Good point! I like your mother’s quote.
I think there are times (and people) for whom the f word comes pretty natural. And in some cases it would seem unusual to have a character not use it. If I had a character in the ghetto surrounded by gang members I wouldn’t have him say “Oh fudge!” It wouldn’t fit who he is…his upbringing…or his background.
I agree…erotic romance and erotica to a lesser degree have plot – story. Porn generally doesn’t have a plot – or not much of one. In porn plot exists only to facilitate the sex.
I generally like erotic romance – don’t care as much for straight erotica and don’t care much at all for porn. I like the plot…the story…characters who think and feel. It makes the sex scenes meaningful when the characters are engaged emotionally as well.
I can forgive characters most things. It’s fiction after all.
I think I only have one major deal breaker & that’s the use of excessive profanity. It just annoys me if overused. The C word I loathe in particular.
I agree.
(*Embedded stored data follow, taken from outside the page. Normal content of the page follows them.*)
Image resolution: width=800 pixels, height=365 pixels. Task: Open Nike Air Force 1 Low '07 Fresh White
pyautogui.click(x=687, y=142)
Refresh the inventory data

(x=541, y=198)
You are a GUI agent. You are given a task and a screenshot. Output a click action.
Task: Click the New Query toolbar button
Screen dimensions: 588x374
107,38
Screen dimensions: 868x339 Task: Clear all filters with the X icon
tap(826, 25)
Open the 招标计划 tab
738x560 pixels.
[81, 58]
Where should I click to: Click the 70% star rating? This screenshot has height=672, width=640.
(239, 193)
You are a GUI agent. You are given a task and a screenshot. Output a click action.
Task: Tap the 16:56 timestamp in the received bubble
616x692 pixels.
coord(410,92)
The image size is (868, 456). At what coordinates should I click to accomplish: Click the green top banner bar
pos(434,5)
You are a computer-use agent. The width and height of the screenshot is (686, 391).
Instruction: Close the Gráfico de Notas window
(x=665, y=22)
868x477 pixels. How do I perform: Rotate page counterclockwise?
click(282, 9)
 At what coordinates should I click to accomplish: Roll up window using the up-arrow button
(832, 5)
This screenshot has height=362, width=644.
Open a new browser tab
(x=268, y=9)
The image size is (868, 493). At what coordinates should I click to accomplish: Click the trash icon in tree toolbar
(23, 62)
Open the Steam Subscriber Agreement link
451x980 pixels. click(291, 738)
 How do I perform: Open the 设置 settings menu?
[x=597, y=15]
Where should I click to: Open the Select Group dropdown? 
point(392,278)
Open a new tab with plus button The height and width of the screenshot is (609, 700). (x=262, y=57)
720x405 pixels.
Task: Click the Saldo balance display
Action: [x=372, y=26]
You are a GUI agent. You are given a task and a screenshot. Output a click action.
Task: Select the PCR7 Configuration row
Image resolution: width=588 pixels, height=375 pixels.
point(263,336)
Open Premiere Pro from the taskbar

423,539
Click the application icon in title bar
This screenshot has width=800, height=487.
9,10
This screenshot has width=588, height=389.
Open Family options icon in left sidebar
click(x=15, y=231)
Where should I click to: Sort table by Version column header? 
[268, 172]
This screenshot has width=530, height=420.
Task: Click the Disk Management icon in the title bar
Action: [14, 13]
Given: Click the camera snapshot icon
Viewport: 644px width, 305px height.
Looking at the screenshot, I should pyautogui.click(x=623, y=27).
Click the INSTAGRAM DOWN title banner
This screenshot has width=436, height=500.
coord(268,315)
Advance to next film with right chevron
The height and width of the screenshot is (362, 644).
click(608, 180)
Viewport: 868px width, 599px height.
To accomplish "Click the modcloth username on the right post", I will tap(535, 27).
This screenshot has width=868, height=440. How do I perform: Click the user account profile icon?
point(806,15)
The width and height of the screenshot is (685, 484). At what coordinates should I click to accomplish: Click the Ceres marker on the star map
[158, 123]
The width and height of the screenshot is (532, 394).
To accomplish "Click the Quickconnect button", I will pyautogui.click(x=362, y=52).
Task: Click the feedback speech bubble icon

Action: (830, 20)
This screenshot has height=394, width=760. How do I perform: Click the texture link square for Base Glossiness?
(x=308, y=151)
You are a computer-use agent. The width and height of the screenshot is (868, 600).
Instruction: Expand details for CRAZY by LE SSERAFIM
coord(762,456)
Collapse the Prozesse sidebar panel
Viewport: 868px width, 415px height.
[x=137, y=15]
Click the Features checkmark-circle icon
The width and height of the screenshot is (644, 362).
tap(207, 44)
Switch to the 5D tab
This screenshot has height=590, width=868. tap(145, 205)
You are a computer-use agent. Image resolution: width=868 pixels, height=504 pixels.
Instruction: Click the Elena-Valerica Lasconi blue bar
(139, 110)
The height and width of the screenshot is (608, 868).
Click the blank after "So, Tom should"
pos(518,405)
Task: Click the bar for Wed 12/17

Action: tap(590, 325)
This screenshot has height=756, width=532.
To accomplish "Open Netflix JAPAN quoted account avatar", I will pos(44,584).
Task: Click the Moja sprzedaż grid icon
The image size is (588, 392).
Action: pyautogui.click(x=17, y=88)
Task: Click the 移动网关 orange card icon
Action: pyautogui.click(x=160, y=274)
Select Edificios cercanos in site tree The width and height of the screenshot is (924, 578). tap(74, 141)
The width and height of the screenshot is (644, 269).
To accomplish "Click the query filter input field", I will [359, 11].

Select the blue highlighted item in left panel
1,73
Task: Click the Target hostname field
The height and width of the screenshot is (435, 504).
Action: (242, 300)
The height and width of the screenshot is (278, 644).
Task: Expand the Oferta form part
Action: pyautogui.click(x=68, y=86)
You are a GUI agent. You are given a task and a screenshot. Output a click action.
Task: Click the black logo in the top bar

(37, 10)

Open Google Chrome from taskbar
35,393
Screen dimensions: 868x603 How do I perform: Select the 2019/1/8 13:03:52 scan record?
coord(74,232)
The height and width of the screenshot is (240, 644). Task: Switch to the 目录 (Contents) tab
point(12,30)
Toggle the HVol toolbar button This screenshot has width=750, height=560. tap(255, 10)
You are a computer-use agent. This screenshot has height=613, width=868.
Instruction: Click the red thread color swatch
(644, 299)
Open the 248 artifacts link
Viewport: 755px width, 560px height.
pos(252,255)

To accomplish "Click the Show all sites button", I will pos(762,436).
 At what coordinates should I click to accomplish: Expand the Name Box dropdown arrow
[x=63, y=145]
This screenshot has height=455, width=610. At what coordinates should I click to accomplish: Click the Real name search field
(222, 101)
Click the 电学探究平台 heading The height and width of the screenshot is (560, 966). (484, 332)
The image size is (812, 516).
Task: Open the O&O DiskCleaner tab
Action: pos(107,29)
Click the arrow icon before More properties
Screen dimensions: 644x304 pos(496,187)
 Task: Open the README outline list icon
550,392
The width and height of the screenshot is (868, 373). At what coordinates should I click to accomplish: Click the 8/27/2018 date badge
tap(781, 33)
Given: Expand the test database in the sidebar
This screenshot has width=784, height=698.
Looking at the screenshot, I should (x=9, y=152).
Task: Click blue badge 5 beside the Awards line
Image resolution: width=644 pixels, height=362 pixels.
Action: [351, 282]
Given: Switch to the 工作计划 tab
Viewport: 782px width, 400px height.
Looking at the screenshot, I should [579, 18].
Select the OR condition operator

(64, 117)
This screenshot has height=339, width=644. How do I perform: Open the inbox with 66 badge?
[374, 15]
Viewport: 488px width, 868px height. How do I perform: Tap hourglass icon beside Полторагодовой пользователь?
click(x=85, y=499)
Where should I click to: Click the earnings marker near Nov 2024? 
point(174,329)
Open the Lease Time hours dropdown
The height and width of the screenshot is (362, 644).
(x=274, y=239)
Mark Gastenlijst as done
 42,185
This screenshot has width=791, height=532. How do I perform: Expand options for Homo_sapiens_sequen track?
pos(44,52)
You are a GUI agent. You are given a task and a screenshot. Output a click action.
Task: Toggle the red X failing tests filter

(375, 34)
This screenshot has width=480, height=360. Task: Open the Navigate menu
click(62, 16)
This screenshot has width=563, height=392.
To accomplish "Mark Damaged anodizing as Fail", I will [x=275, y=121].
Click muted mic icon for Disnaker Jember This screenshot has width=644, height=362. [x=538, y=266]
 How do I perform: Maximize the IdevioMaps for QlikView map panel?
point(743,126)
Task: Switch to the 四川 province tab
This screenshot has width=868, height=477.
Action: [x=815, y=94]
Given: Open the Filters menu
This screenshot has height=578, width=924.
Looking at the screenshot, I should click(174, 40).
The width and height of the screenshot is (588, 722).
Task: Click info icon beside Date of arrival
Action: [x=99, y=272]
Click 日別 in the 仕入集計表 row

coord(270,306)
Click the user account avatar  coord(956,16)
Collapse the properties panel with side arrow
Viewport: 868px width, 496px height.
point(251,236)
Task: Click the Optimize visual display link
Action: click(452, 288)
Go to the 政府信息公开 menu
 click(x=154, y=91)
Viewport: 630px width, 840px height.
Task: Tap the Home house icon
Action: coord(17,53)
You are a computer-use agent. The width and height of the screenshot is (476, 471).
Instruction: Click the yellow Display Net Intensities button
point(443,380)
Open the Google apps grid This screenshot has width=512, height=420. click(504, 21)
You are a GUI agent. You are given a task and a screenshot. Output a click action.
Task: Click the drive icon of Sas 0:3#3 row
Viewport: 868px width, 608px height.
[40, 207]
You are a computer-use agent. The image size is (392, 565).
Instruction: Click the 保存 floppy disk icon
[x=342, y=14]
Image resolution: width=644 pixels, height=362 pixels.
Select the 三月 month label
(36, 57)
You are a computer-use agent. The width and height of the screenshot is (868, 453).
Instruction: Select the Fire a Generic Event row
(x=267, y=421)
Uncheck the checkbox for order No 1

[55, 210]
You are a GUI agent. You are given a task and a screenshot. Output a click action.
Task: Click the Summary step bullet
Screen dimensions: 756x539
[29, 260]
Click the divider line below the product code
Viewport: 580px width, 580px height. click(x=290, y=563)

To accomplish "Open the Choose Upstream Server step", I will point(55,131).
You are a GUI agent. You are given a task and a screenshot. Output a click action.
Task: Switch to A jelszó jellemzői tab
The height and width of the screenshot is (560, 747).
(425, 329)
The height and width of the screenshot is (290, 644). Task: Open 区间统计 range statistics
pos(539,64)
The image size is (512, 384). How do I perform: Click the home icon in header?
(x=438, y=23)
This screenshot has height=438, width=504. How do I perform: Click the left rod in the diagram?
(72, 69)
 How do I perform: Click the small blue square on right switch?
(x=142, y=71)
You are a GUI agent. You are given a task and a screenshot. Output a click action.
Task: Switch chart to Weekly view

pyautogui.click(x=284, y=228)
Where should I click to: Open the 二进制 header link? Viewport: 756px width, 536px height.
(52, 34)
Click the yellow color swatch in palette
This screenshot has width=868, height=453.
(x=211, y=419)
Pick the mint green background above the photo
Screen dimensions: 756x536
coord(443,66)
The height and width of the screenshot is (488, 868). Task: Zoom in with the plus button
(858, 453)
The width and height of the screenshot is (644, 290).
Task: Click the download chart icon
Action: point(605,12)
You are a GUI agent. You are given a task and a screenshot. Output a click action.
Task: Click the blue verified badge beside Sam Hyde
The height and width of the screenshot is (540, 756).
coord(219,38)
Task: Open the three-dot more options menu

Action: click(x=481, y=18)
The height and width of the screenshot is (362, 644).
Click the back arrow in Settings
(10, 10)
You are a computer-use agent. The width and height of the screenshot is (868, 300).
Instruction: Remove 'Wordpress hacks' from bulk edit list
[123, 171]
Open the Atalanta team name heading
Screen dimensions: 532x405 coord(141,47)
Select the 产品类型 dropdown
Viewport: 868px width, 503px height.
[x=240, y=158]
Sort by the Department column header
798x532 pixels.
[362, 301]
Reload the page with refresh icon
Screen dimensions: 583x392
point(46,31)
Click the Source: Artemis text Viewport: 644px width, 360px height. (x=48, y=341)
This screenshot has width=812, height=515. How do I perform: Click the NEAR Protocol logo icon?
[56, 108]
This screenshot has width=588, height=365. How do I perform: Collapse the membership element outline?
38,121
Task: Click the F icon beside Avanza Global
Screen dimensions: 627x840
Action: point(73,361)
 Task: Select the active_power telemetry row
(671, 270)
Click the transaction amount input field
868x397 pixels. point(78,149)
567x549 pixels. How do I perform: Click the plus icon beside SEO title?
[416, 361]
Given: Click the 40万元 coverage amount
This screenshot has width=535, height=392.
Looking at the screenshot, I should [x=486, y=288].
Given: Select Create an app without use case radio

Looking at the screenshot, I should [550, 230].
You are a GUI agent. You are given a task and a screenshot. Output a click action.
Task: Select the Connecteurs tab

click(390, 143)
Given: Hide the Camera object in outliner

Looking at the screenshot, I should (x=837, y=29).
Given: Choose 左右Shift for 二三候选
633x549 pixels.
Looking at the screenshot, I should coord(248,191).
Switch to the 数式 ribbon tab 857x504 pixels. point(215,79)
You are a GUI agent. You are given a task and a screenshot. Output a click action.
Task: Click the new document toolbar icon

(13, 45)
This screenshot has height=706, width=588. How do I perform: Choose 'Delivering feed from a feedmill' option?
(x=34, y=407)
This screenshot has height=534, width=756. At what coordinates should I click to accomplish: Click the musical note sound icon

I don’t like profanity that doesn’t fit with the book or characters.
I remember one book that I was ready to buy a couple of years ago. The cover was BEAUTIFUL and had done its job of drawing me in. I had my credit card out…I was ready to buy the book…but I happened to scroll down to the excerpt where the heroine was using the f word every other sentence. This was NOT a sex scene…it was just casual conversation at a bar. It was such a turn off. I put my credit card away, didn’t buy the book, and haven’t really looked at any others by that author…even though she’s a pretty well known author in erotic romance.